Microorganismos que alertan sobre la contaminación

Uno de los estudios presentados estuvo a cargo del investigador Joel Sánchez, quien explicó cómo las comunidades de microorganismos que habitan los estuarios pueden convertirse en indicadores tempranos de la calidad ambiental.

Al comparar los ecosistemas prístinos de Coiba con estuarios urbanos como el río Juan Díaz, el equipo encontró bacterias resistentes a antimicrobianos y mayores niveles de contaminación en las zonas urbanizadas, una situación que podría afectar el equilibrio ecológico y favorecer la propagación de microorganismos resistentes.

Los investigadores plantean la necesidad de fortalecer el monitoreo de estos ecosistemas para evaluar la efectividad de las políticas de control de contaminación.

El misterio de las palmas de Coiba

Otro de los hallazgos presentados giró en torno a un grupo de palmas aceiteras nativas (Elaeis oleifera) ubicadas cerca de la antigua colonia penal de Coiba.

El investigador Edgardo Garrido analizó distintas hipótesis sobre el origen de estas plantas, tradicionalmente asociadas a cultivos realizados por antiguos reclusos.

Sin embargo, los análisis demográficos y estadísticos indican que la población de palmas pudo establecerse de manera natural y que incluso podría descender de semillas dispersadas por poblaciones indígenas precolombinas.

Especies únicas que solo viven en Coiba

La investigadora Eloisa Lasso resaltó el alto nivel de endemismo de la flora del parque, aislada del continente durante miles de años.

Este aislamiento ha permitido que numerosas plantas desarrollen mecanismos evolutivos únicos, algunos relacionados con la forma en que dispersan sus semillas, incluyendo especies cuyos frutos las expulsan de manera explosiva.

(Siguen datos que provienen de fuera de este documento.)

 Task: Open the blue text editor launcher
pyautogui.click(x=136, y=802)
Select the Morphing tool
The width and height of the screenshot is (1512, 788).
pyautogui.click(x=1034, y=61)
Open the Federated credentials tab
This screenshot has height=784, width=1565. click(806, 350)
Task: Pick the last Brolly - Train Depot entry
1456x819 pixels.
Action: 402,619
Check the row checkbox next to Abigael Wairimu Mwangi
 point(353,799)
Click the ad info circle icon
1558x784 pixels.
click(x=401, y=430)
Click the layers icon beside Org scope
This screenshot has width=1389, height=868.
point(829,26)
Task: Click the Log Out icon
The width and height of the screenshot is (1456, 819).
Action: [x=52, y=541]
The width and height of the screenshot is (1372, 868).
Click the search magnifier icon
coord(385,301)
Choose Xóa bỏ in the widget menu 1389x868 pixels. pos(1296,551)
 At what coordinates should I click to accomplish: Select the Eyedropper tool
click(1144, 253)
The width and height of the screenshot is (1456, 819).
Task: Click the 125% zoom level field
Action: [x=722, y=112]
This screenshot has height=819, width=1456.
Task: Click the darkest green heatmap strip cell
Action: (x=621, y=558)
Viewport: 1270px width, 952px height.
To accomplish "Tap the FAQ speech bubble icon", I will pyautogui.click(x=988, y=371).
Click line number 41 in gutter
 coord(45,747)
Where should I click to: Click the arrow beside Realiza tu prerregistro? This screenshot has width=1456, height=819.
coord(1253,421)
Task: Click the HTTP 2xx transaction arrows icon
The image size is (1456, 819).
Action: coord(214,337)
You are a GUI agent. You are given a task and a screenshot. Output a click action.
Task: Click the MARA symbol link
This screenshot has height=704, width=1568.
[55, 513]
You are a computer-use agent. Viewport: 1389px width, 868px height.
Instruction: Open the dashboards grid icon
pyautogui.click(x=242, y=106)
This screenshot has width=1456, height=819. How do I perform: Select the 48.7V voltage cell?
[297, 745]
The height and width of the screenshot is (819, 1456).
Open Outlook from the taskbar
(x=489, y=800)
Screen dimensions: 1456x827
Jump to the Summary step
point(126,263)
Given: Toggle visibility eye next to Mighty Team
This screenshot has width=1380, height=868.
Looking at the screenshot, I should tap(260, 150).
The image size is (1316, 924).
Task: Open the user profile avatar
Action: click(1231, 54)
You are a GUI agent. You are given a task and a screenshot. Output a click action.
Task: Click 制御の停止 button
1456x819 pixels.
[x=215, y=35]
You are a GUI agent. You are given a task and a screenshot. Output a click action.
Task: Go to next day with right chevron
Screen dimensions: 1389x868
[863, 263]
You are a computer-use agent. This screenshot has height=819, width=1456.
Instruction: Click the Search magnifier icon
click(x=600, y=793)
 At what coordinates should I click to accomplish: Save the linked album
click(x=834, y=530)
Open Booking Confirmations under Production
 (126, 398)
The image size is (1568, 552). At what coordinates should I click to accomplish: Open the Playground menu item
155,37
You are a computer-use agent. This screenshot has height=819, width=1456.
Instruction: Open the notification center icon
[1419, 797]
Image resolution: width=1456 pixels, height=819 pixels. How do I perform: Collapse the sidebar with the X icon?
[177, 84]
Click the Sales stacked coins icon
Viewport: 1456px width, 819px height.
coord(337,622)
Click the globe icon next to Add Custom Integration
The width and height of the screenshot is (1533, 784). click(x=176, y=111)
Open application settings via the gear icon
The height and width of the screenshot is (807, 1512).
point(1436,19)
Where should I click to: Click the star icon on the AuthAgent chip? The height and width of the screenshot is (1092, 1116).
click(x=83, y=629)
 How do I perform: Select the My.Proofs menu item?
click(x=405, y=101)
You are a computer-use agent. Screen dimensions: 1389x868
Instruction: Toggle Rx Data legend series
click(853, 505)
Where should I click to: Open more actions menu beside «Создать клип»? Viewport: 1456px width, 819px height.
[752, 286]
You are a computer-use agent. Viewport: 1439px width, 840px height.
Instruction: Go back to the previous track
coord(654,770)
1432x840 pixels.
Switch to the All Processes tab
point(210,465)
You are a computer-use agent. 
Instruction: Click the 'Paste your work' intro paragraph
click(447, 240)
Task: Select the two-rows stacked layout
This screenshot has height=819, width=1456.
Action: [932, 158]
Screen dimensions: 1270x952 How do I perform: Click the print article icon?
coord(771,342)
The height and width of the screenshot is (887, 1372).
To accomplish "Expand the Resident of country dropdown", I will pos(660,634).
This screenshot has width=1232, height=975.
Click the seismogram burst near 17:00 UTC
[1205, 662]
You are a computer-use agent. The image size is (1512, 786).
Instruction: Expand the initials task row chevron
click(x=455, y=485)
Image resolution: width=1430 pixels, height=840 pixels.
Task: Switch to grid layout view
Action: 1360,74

Según la especialista, muchas de estas especies siguen siendo poco estudiadas, por lo que insistió en la necesidad de acelerar su investigación para garantizar su conservación.

Reptiles y anfibios como indicadores ambientales

El investigador Eric Flores explicó que los anfibios, reptiles y tortugas marinas funcionan como verdaderos "termómetros ecológicos", ya que permiten detectar alteraciones en los ecosistemas insulares ocasionadas por el cambio climático, las especies invasoras y la actividad humana.

Sus investigaciones también analizan la presencia de reptiles invasores y la distribución de la fauna herpetológica en los distintos hábitats del parque, información que servirá como línea base para futuros programas de conservación.

Cuando desaparece una especie, cambia todo el bosque

El cierre de la jornada estuvo a cargo del investigador Dumas Gálvez, quien mostró cómo la ausencia de determinadas especies puede desencadenar cambios en cadena dentro del ecosistema.

A través de estudios sobre ñeques, hormigueros, termitas, hormigas y cangrejos, explicó que la desaparición o reducción de ciertos animales modifica procesos esenciales como la dispersión de semillas, la descomposición de la madera y el reciclaje de nutrientes.

Los investigadores concluyeron que comprender estas interacciones resulta fundamental para diseñar estrategias de conservación más efectivas y anticipar el impacto de las presiones ambientales sobre uno de los ecosistemas más valiosos de Panamá.